Au fur et à mesure, elle devient trop étroite, trop rigide pour contenir l’élan vital qui pusse vers le monde extérieur. Une extrémité, une pointe, un bout, une main, peut-être un pied ou une patte commencent à apparaître en dehors, la forme change et se stabilise. Le corps se resserre, se sculpte. Puis le cocon ne peut plus te contenir, il faut s’en libérer pour devenir qui il a décidé être. Et en même temps, on ne sait pas quoi faire avec ce nouveau corps qu’on ne sait pas habiter. Le cocon résiste comme s’il ne voulait pas partir. Et une fois qu’il s’est détaché complètement, il devient visible, exposé au regard des autres, sans protection. Il n’est plus une peau, mais il n’est pas non plus un objet. Il est là, un témoin silencieux de tout ce que l’on a traversé. Que peut-on lui donner, à lui qui nous a tout donné ? Peut-être des souvenirs, des gestes, une dernière étreinte, une gratitude, sans jamais l’oublier.

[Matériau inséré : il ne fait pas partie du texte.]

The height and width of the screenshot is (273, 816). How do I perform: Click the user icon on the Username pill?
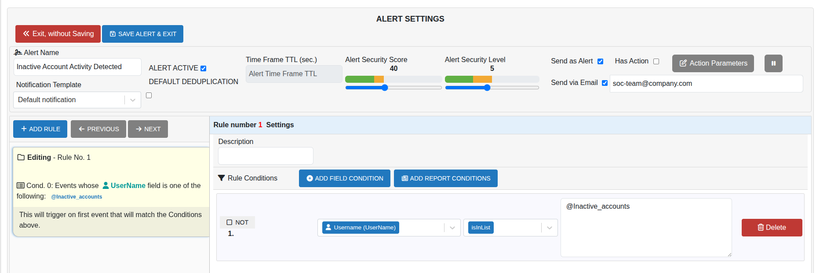(328, 227)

Mue est interprétée par Marylène Vallet

Marylène Vallet est danseuse et chorégraphe. Elle se forme en grande partie en autodidacte et découvre la culture hip-hop en 2018 pendant ses études de lettres modernes. Elle décide de se spécialiser en acrodanse puis en danse électro quelques années plus tard, tout en conservant une base de contemporain. Son style, graphique et hors-normes, s’épanouit notamment dans les battles all-style et expérimentales. Elle se nourrit de pratiques très variées à travers de nombreux stages, elle travaille notamment la méthode somathique Sinovi avec Sylvie Kukla. Elle a fait partie de la compagnie Artmind basée à Caen, notamment dans Enying (2023), et a collaboré avec la compagnie BurnOut de Jann Gallois et le théâtre de Suresnes dans Mandala 2.0 (2024). Elle travaille aussi en partenariat avec des artistes plasticiennes comme Jill Guillais, Val Création ou encore Charlotte Mauger.
Elle mène régulièrement des ateliers de danse hip-hop et breakdance pour les enfants à partir de 7 ans, ainsi que des ateliers de médiation dansée autour d’œuvres littéraires ou chorégraphiques, en partenariat avec les établissements scolaires, les centres de loisir ou encore les scènes nationales. 
Elle suit actuellement une formation en danse électro à la Planke ainsi qu’une formation en interprétation au près de Carmel Loanga. 
Elle a créé les chorégraphies des pièces précédentes de Jeanne Deméautis : La vie en vrai (2022) et Entre autres (2023).